From the line with "Task: Click the '20 Января 2026' date label" to the final line of the data below, please write out every line exactly, with no pictures.

[Data records]:
# # # # #
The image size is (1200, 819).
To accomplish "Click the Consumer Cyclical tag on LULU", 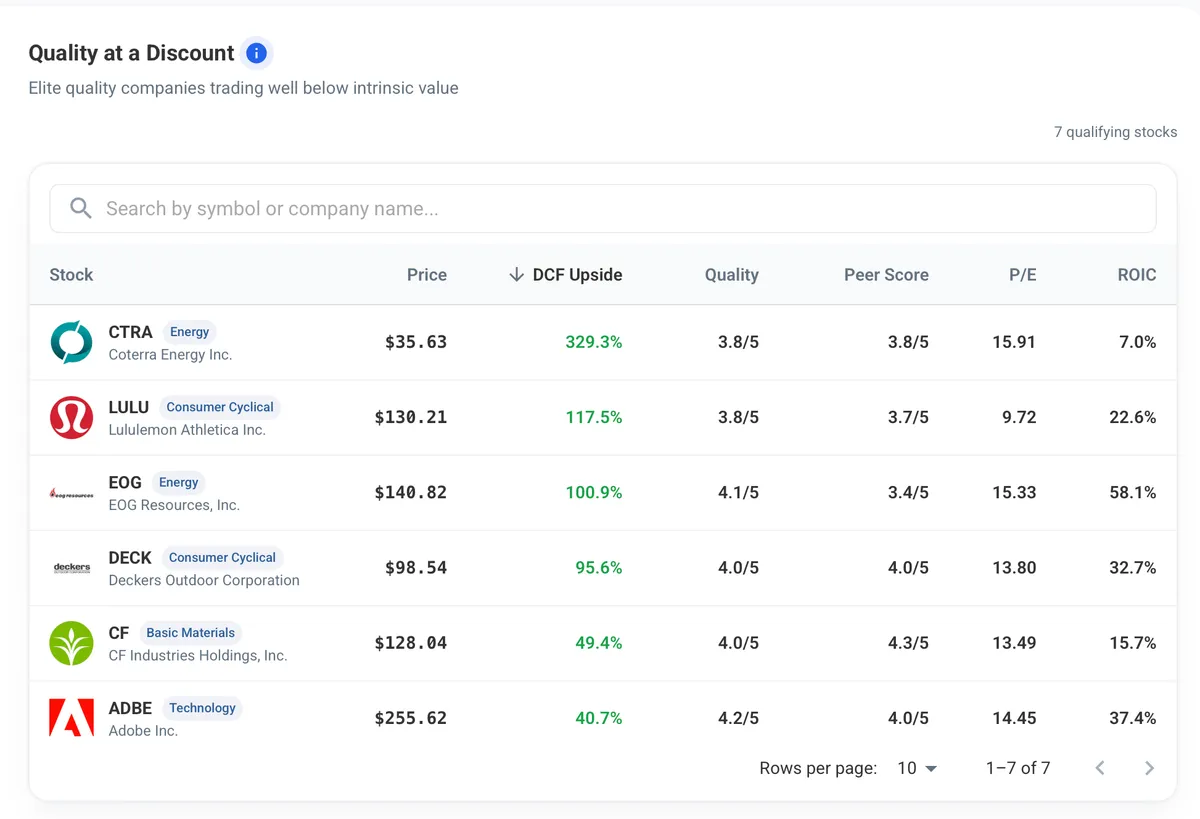I will (220, 407).
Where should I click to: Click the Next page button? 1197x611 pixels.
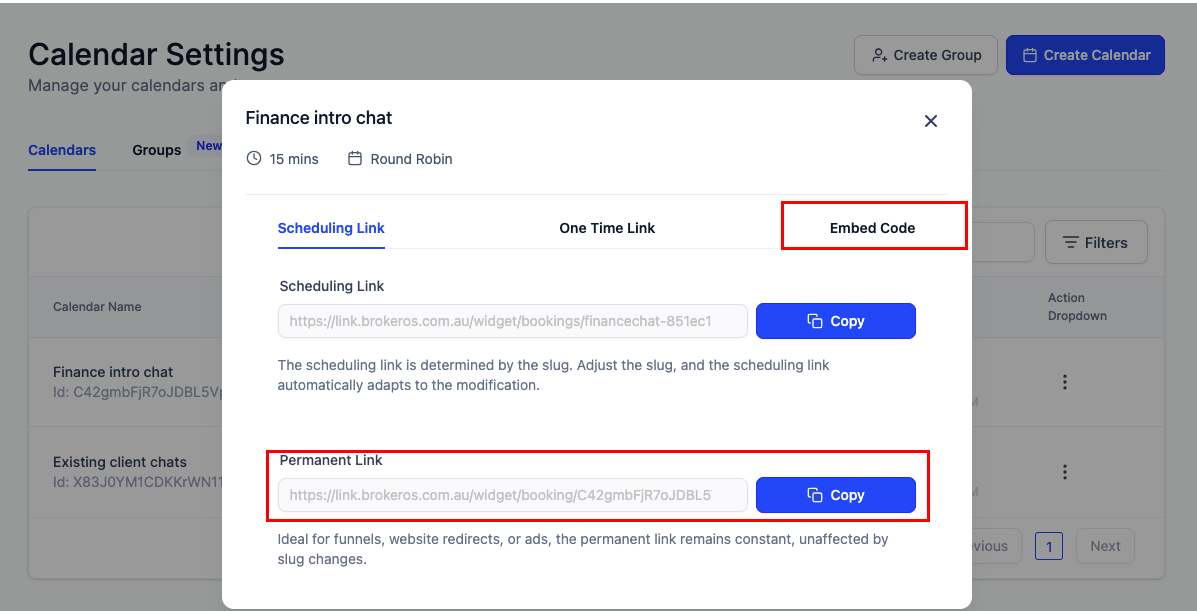coord(1105,546)
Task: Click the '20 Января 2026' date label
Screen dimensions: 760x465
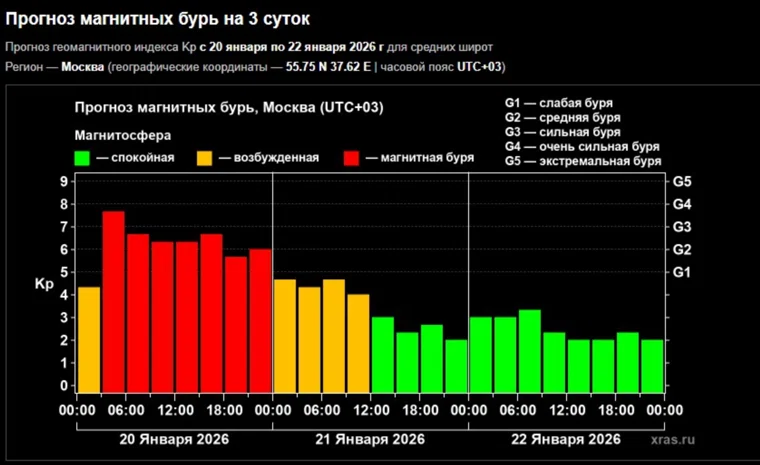Action: (175, 439)
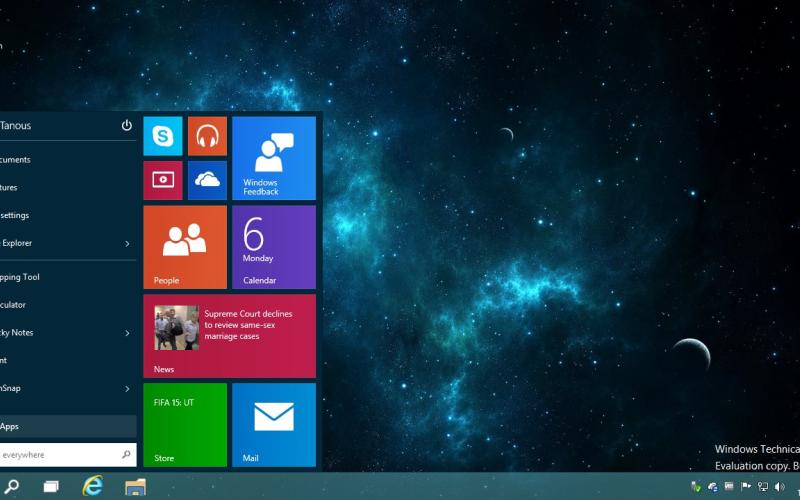The height and width of the screenshot is (500, 800).
Task: Expand the Explorer submenu arrow
Action: tap(127, 243)
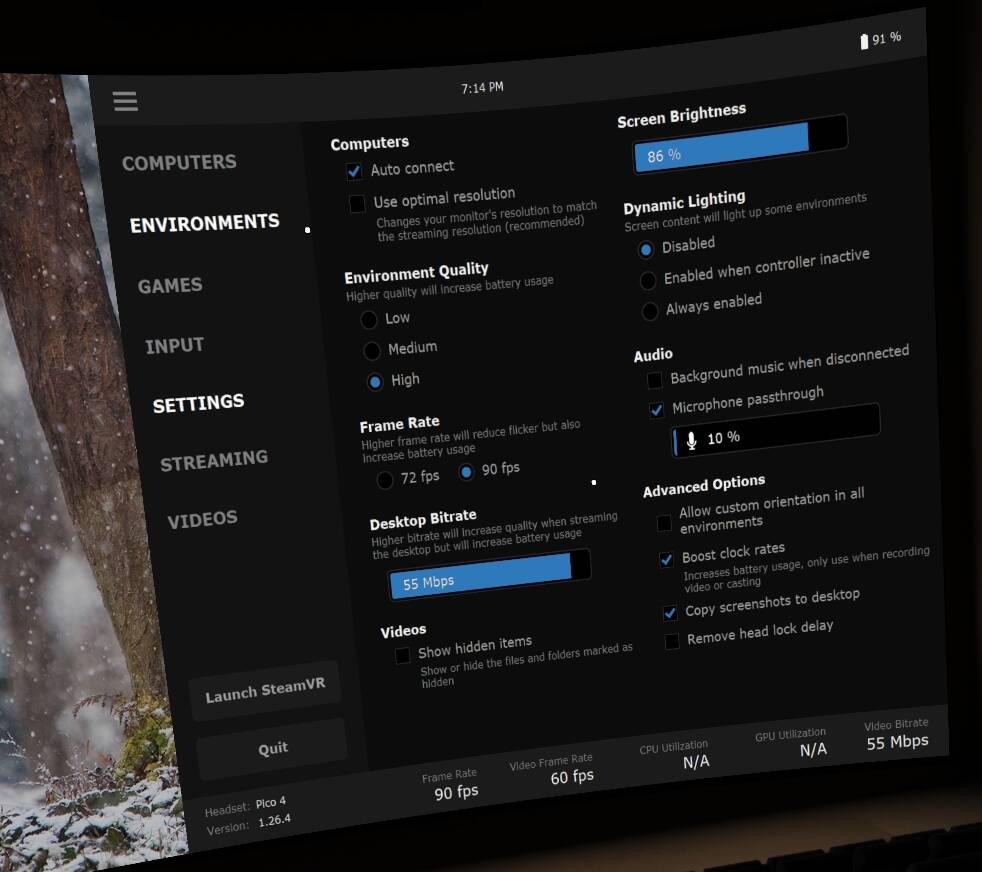The height and width of the screenshot is (872, 982).
Task: Select Always enabled dynamic lighting
Action: (650, 311)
# # # # #
[Your response]:
Task: Click the '20 Января 2026' date label
Screen dimensions: 760x465
Action: (175, 439)
The height and width of the screenshot is (500, 800).
Task: Expand the Explorer submenu arrow
Action: tap(127, 243)
The height and width of the screenshot is (872, 982).
Task: Select Always enabled dynamic lighting
Action: (650, 311)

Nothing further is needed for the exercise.